The best bit of data this week was the Westpac consumer confidence reading going positive and the dollar with a 78 US cents handle on it is better than an 81 cent one.

Consumers have been lagging businesses and their confidence and if the little Aussie shopper can start doing the right thing, then my optimistic calls on the economy should work out.

Around the world, the US and German stock markets made all-time highs and in the latter’s case the improving outlook for the EU economy should set the scene for more stock market positivity out of Europe. Well, that’s provided the Spanish can keep their Catalonian brothers and sisters from seceding.

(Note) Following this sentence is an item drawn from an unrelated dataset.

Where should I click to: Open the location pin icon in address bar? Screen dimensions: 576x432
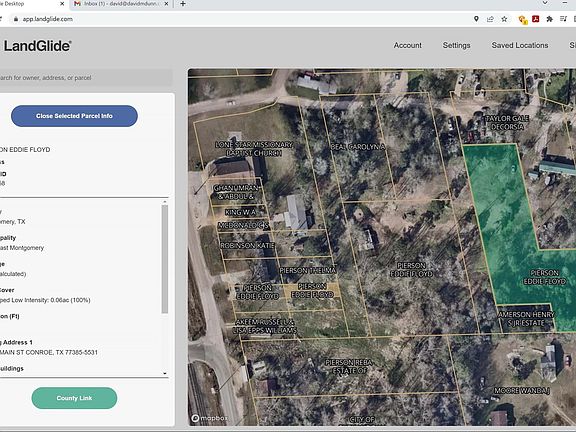[x=476, y=19]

Away from the positives for local stocks and lower iron prices have taken a bit of the wind out of the resources sector’s sail. That said, mining was up 0.1% for the week, while the consumer discretionary sector put on 4.4%.

Story of the week had to be the Accor Group’s offer to buy out Mantra’s stable of hotels. The 20.1% rise shocked me along with the takeover offer but the company’s share price has been all over the place lately and every time I was asked about the group I always argued it look well-placed to do well but not this well.

Platinum Asset Management is another that has come good after being in the sin bin for too long and the 10% gain this week reinforces my view that the worst is behind the company.

And while on turnarounds, Bellamy’s being up 32% was staggering but only the brave could have kept believing in this company’s story. Of course, if you were a recent speculator on the stock you’d be on good terms with yourself but I doubt many have the sustenance to dollar cost average this sucker such that you’d be happy today!

We’re still in going nowhere land but I liked AMP’s Shane Oliver’s take on the “sweet spot” we look to be in. “This is still a seasonally volatile time of the year for shares, North Korean risks remain high, Trump related risks remain and Wall Street is overdue for a decent 5% or so correction, which would affect other share markets,” he wrote on Friday. “However, beyond short-term uncertainties, we remain in a sweet spot in the investment cycle – with okay valuations particularly outside of the US, solid global growth and improving profits but still benign monetary conditions – so we remain of the view that the broad trend in share markets will remain up. This should eventually drag Australian shares up from their range bound malaise.”

Hope springs eternal!

What I liked

What I didn’t like

One more like

Why does Wall Street keep on rising? Because of daylight saving, the NYSE closes at 8am our time so I fly a little blind on Wall Street’s actual close. But again at 5.25am as I write this, the Dow is up 37 points. It seems to just creep up every day. Why does it do this?

First, there isn’t a big enough scare factor out there to give US stock markets the 5% plus pullbacks they look like they need.

Second, the Fed doesn’t look like it’s going to spoil the party by taking away the stimulation of low interest rates too quickly.

And finally, the US earnings outlook for the September quarter is tipped to be good. “People are generally expecting a strong earnings season,” said Tom Martin, senior portfolio manager at Globalt. (CNBC)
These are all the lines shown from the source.